沈君莫“嗯”了一声,却把人抱得更紧,“亮便亮了。”
舍不得
次日一早,詹许慕起床准备打点水给沈君莫洗漱擦脸。
穿好衣服,打开门时,詹许慕僵在门口。
廊下,两团小东西蜷成毛球,银卷毛枕着狐狸尾巴,琥珀眼抱着拨浪鼓,嘴角各挂一道亮晶晶的口水痕,睡得四仰八叉。

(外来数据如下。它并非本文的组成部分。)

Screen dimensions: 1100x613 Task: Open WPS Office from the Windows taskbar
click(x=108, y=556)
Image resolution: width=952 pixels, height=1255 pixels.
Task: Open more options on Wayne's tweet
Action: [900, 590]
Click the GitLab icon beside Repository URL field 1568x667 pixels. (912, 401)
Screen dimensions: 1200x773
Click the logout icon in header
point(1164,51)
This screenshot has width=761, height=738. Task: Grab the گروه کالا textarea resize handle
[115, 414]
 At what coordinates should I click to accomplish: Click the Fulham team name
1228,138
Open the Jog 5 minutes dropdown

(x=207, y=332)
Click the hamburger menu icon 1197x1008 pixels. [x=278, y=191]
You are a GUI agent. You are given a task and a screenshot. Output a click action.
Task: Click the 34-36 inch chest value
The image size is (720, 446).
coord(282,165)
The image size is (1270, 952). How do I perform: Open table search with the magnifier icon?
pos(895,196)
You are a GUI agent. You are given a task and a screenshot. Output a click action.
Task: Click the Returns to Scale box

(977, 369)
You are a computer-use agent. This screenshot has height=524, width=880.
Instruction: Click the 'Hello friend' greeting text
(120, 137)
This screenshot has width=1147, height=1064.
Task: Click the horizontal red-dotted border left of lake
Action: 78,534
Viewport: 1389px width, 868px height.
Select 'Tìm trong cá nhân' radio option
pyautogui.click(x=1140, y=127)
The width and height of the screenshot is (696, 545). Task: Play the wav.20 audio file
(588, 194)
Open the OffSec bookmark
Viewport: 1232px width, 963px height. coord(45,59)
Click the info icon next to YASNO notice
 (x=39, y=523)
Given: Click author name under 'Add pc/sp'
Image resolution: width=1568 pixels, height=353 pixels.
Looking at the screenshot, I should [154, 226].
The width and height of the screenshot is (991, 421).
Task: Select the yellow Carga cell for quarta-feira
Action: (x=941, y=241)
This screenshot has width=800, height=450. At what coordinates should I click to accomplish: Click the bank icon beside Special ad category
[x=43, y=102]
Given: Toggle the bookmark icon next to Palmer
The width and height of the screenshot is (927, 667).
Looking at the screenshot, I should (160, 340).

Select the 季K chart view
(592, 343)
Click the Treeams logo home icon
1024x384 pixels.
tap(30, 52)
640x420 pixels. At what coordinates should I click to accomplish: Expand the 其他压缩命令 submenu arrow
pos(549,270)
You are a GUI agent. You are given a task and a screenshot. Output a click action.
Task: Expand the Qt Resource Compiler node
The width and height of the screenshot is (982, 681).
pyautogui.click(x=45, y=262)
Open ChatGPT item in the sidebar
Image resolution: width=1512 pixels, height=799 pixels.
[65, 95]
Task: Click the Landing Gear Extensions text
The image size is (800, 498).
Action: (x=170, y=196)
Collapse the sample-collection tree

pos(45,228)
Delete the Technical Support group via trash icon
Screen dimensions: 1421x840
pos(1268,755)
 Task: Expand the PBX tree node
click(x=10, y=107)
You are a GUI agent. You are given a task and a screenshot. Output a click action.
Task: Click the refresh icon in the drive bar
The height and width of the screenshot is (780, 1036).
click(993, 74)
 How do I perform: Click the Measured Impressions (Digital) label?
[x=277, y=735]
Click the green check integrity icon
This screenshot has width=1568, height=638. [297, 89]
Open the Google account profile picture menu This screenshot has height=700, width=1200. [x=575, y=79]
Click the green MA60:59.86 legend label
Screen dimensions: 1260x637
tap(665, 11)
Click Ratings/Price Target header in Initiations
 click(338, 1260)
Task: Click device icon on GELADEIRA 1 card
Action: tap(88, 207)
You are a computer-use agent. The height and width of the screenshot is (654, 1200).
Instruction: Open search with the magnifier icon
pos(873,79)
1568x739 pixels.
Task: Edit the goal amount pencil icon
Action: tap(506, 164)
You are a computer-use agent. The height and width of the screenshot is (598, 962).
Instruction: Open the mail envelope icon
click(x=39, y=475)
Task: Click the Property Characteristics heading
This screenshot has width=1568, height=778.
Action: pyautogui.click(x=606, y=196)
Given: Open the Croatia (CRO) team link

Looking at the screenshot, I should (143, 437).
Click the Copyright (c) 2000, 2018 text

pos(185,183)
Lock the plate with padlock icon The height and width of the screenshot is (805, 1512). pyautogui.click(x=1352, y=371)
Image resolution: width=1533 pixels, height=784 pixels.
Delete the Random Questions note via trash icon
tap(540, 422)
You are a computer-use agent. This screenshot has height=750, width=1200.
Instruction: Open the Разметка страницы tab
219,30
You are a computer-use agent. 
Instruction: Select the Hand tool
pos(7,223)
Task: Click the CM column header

雪粒子从窗户外飘进来,堆在角尖与睫毛上,像撒了一层糖霜。
还好是魔族小孩,要不然得冻出好歹来。
敢情等了一整天,真没走。
他蹲下去,指尖先探了探阿九的颈侧,没事。
又戳了戳阿十的腮帮子——软得弹手。
两小只同时抽了抽鼻子,没醒,只无意识地往热源靠,一左一右抱住他的小腿,像抱两只暖炉。
詹许慕:“……”无语。
他回头望了眼屋内。
帐幔低垂,沈君莫还沉在梦里,锁骨上的桃花被晨光映得微微发亮,腕间相思链松垮垮搭在榻沿。
不能让小孩进去,师尊还光着。
也不能让小孩继续睡地上,他俩还小万一真冻伤了。
魔宫少主第一次体会到“进退两难”四个字怎么写。
半晌,他叹了口气,认命地把两小只一手一只拎起来,狐狸尾巴卷在臂弯,拨浪鼓塞进阿十怀里,轻手轻脚地往侧殿走。
詹许慕把两团毛球并排放在软榻上,拉过被子盖好,顺手给阿九把尾巴塞进被子里。
指尖碰到银卷毛的角,小东西在梦里咂咂嘴,奶声奶气地嘟囔:“美人哥哥……扎小辫……”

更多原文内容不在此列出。